**WHAT NEEDS TO BE DONE**. Put these lines into a JSON list of strings, with one string for each line and blank lines omitted.

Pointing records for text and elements
________________________________________

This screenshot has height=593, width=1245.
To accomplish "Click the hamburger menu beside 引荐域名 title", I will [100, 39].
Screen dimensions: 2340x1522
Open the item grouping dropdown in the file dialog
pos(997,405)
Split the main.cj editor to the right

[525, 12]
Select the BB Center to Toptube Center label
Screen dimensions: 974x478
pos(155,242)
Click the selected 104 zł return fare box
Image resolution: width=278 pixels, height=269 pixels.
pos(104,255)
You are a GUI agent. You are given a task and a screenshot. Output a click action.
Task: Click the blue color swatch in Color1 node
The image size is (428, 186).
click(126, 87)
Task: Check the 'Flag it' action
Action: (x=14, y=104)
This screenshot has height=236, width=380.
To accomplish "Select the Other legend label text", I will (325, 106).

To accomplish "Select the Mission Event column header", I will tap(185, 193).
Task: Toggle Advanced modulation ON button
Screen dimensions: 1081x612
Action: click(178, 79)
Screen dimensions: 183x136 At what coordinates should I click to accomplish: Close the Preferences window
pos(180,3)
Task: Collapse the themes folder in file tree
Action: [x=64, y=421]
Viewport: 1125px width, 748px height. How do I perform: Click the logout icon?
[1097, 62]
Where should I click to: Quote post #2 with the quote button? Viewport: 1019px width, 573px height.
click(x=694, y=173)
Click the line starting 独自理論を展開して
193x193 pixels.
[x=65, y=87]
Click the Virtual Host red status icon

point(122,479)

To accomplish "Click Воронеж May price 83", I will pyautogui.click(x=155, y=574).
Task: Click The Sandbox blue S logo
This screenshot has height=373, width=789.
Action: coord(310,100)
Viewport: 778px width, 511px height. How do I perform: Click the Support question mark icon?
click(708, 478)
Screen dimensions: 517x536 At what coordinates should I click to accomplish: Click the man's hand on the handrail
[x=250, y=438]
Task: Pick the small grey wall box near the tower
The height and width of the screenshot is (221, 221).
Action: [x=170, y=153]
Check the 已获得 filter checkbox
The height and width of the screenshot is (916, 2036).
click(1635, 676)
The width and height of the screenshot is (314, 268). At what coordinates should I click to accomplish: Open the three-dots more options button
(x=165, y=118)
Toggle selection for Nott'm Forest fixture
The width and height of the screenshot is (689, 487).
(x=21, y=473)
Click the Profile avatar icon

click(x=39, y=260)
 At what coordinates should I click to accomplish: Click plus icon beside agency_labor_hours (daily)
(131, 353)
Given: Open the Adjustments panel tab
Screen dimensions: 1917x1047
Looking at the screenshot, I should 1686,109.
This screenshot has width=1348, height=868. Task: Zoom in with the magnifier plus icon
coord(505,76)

________________________________________

**SOLUTION FOR THIS TASK**.
[
  "This screenshot has height=593, width=1245.",
  "To accomplish \"Click the hamburger menu beside 引荐域名 title\", I will [100, 39].",
  "Screen dimensions: 2340x1522",
  "Open the item grouping dropdown in the file dialog",
  "pos(997,405)",
  "Split the main.cj editor to the right",
  "[525, 12]",
  "Select the BB Center to Toptube Center label",
  "Screen dimensions: 974x478",
  "pos(155,242)",
  "Click the selected 104 zł return fare box",
  "Image resolution: width=278 pixels, height=269 pixels.",
  "pos(104,255)",
  "You are a GUI agent. You are given a task and a screenshot. Output a click action.",
  "Task: Click the blue color swatch in Color1 node",
  "The image size is (428, 186).",
  "click(126, 87)",
  "Task: Check the 'Flag it' action",
  "Action: (x=14, y=104)",
  "This screenshot has height=236, width=380.",
  "To accomplish \"Select the Other legend label text\", I will (325, 106).",
  "To accomplish \"Select the Mission Event column header\", I will tap(185, 193).",
  "Task: Toggle Advanced modulation ON button",
  "Screen dimensions: 1081x612",
  "Action: click(178, 79)",
  "Screen dimensions: 183x136 At what coordinates should I click to accomplish: Close the Preferences window",
  "pos(180,3)",
  "Task: Collapse the themes folder in file tree",
  "Action: [x=64, y=421]",
  "Viewport: 1125px width, 748px height. How do I perform: Click the logout icon?",
  "[1097, 62]",
  "Where should I click to: Quote post #2 with the quote button? Viewport: 1019px width, 573px height.",
  "click(x=694, y=173)",
  "Click the line starting 独自理論を展開して",
  "193x193 pixels.",
  "[x=65, y=87]",
  "Click the Virtual Host red status icon",
  "point(122,479)",
  "To accomplish \"Click Воронеж May price 83\", I will pyautogui.click(x=155, y=574).",
  "Task: Click The Sandbox blue S logo",
  "This screenshot has height=373, width=789.",
  "Action: coord(310,100)",
  "Viewport: 778px width, 511px height. How do I perform: Click the Support question mark icon?",
  "click(708, 478)",
  "Screen dimensions: 517x536 At what coordinates should I click to accomplish: Click the man's hand on the handrail",
  "[x=250, y=438]",
  "Task: Pick the small grey wall box near the tower",
  "The height and width of the screenshot is (221, 221).",
  "Action: [x=170, y=153]",
  "Check the 已获得 filter checkbox",
  "The height and width of the screenshot is (916, 2036).",
  "click(1635, 676)",
  "The width and height of the screenshot is (314, 268). At what coordinates should I click to accomplish: Open the three-dots more options button",
  "(x=165, y=118)",
  "Toggle selection for Nott'm Forest fixture",
  "The width and height of the screenshot is (689, 487).",
  "(x=21, y=473)",
  "Click the Profile avatar icon",
  "click(x=39, y=260)",
  " At what coordinates should I click to accomplish: Click plus icon beside agency_labor_hours (daily)",
  "(131, 353)",
  "Given: Open the Adjustments panel tab",
  "Screen dimensions: 1917x1047",
  "Looking at the screenshot, I should 1686,109.",
  "This screenshot has width=1348, height=868. Task: Zoom in with the magnifier plus icon",
  "coord(505,76)"
]